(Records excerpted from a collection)
::::::::::
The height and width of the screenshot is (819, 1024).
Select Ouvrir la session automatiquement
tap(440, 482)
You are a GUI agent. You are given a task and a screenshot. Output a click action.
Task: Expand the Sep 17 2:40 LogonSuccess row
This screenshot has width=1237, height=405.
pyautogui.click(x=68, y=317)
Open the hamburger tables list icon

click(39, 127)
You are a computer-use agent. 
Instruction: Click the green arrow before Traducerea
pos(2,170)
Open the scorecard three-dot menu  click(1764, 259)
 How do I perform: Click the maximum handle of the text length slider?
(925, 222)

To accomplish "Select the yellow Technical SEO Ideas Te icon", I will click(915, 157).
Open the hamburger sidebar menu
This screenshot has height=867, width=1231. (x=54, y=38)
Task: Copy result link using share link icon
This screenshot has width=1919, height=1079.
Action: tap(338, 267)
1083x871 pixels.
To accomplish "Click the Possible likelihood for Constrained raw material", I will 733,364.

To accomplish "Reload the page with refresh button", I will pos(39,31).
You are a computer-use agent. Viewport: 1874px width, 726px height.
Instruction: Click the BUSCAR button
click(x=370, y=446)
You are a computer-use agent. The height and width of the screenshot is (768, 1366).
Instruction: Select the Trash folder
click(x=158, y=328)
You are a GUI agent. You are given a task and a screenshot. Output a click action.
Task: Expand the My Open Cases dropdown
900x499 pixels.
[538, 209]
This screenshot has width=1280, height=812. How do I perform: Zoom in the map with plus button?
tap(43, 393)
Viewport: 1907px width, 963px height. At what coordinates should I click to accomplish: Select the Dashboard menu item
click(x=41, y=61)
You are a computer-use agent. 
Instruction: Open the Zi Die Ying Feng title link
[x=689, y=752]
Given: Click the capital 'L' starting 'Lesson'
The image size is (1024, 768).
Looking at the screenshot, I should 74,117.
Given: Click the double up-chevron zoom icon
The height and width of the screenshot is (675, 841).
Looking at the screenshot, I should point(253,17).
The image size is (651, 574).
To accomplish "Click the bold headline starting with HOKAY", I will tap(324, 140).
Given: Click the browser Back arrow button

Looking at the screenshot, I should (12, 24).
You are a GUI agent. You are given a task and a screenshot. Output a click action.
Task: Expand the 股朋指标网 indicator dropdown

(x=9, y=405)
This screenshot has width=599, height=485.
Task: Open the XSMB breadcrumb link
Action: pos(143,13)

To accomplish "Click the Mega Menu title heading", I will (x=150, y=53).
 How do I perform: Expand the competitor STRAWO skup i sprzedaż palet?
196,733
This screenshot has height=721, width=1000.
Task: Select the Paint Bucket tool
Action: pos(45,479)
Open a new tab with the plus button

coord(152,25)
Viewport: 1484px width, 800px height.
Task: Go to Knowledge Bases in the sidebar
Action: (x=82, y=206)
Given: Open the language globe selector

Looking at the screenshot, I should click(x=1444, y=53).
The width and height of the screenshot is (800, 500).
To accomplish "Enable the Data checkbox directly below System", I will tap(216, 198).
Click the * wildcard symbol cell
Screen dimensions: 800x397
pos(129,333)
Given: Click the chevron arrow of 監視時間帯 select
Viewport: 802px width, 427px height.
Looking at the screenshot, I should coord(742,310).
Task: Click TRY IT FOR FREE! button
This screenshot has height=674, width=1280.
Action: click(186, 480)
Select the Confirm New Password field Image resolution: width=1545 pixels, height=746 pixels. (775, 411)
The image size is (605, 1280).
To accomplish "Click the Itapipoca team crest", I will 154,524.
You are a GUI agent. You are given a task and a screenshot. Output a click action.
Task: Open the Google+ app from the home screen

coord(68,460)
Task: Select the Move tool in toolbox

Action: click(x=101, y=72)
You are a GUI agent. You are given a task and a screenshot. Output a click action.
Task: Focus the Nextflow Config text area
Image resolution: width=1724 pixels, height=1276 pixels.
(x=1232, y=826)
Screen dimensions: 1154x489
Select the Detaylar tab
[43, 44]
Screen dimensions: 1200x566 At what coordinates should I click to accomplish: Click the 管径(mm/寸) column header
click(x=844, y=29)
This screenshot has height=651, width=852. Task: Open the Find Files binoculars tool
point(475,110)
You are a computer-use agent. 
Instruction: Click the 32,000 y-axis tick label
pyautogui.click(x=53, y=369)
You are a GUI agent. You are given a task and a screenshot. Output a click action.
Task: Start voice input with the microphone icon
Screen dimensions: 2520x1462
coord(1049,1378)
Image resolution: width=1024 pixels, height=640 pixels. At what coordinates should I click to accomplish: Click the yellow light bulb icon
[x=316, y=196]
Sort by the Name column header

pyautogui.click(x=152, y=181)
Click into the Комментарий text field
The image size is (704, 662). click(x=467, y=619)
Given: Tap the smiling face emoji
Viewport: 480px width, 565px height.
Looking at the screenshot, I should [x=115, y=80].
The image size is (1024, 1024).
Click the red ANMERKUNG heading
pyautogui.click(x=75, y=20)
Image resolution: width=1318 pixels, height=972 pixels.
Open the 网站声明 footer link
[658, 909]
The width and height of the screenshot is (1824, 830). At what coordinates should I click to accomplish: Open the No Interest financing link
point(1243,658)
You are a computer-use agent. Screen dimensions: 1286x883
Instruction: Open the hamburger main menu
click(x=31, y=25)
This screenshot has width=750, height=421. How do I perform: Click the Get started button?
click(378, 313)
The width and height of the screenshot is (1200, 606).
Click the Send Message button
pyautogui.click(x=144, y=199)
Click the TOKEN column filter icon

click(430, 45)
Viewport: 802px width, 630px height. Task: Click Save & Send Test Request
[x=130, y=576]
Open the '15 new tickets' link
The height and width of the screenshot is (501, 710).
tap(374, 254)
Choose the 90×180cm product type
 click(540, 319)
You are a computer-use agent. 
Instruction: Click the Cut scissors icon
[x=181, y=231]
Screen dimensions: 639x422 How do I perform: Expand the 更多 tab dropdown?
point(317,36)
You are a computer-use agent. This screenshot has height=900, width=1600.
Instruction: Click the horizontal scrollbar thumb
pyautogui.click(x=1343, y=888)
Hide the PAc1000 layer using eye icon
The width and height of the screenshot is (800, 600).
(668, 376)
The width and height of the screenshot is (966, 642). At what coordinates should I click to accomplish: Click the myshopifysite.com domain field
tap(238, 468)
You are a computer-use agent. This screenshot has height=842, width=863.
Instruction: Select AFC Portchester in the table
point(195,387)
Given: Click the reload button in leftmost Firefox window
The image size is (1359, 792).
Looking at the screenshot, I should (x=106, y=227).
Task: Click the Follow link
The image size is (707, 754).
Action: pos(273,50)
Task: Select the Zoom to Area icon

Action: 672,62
::::::::::
In the data above, find each line that uses the string "will". Copy it.

To accomplish "Select the yellow Technical SEO Ideas Te icon", I will click(915, 157).
To accomplish "Click the Possible likelihood for Constrained raw material", I will 733,364.
To accomplish "Reload the page with refresh button", I will pos(39,31).
To accomplish "Click the bold headline starting with HOKAY", I will tap(324, 140).
To accomplish "Click the Mega Menu title heading", I will (x=150, y=53).
To accomplish "Enable the Data checkbox directly below System", I will tap(216, 198).
To accomplish "Click the Itapipoca team crest", I will 154,524.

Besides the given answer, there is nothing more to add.